Tony is survived by two more sons, Tony and Russell; seven grandchildren and 13 great grandchildren.

Born Feb. 9, 1935 in Orient to Antone Volinski Sr. and Jennie (Garboski), Tony was raised in Greenport alongside his sister Jean. After graduating Greenport High School in 1955, he joined the Air Force where he spent 14 years as a mechanic working on diesel engines. His military career took him to Alaska and England. He married Jeannette in Norwich, England in 1958.

The couple and their three boys eventually settled back in Greenport. Darryl was 1 at the time, he said.

In the 1980s, Tony worked as a foreman at the Oyster Factory alongside his wife, who packaged the oysters. When the factory closed in the 1990s, Tony then worked on Plum Island as a boiler operator.

Darryl said his family has received an outpouring of support since his father died. 

“He had so many friends throughout the community,” he said. “He touched so many people.”

Darryl works at Peconic Landing as director of environmental services. He said his co-workers have been very supportive during the past few weeks as he took time away from his job to attend to his family.

“The outpouring from them for my family right now is amazing even with what they have going on right now,” he said.

Tony had recently reached his 50-year anniversary as a firefighter. He remained active in the fire department, even after his days on the front line passed. He was part of the ‘morning coffee club,’ where members would meet at 10 a.m., set up a few chairs and enjoy coffee together. He’d help clean trucks; anything he could do to help. At the Washington’s Day parade, he’d be opening clams for the festivities.

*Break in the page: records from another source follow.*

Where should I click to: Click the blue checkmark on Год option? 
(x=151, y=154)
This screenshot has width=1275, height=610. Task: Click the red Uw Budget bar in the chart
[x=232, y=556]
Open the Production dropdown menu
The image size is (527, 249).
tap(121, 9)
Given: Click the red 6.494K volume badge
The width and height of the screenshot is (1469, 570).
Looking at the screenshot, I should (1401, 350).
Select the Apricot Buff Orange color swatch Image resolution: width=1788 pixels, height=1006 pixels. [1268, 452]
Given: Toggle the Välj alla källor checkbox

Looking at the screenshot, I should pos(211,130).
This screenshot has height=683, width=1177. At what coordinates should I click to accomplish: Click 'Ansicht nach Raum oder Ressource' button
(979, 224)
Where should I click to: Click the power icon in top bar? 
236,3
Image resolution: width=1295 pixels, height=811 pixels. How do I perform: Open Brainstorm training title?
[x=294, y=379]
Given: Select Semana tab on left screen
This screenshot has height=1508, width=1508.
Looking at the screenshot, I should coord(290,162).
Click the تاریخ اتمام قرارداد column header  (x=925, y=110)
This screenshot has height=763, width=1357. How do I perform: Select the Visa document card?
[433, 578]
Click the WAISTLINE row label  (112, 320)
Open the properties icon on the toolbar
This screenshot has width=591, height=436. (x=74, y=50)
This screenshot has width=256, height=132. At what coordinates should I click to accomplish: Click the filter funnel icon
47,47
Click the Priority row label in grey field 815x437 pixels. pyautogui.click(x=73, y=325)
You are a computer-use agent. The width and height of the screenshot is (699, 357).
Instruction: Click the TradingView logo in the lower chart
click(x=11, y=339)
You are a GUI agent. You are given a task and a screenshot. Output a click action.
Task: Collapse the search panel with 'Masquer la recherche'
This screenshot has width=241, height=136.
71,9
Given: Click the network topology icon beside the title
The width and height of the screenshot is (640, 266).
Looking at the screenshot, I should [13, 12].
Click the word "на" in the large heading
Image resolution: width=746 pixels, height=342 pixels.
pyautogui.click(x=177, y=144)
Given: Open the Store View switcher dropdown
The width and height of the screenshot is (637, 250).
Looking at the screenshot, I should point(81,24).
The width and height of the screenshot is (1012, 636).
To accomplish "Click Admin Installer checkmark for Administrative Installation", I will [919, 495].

The fire department planned to hold a celebration to commemorate his golden anniversary when the weather got nicer. 

On Tuesday, the fire department will honor his memory with a small procession past the Third Street firehouse en route to Calverton National Cemetery where he will be laid to rest. On the way, the procession will travel past the Middleton Road home where he raised a family and where his wife of 62 years will say her final goodbye.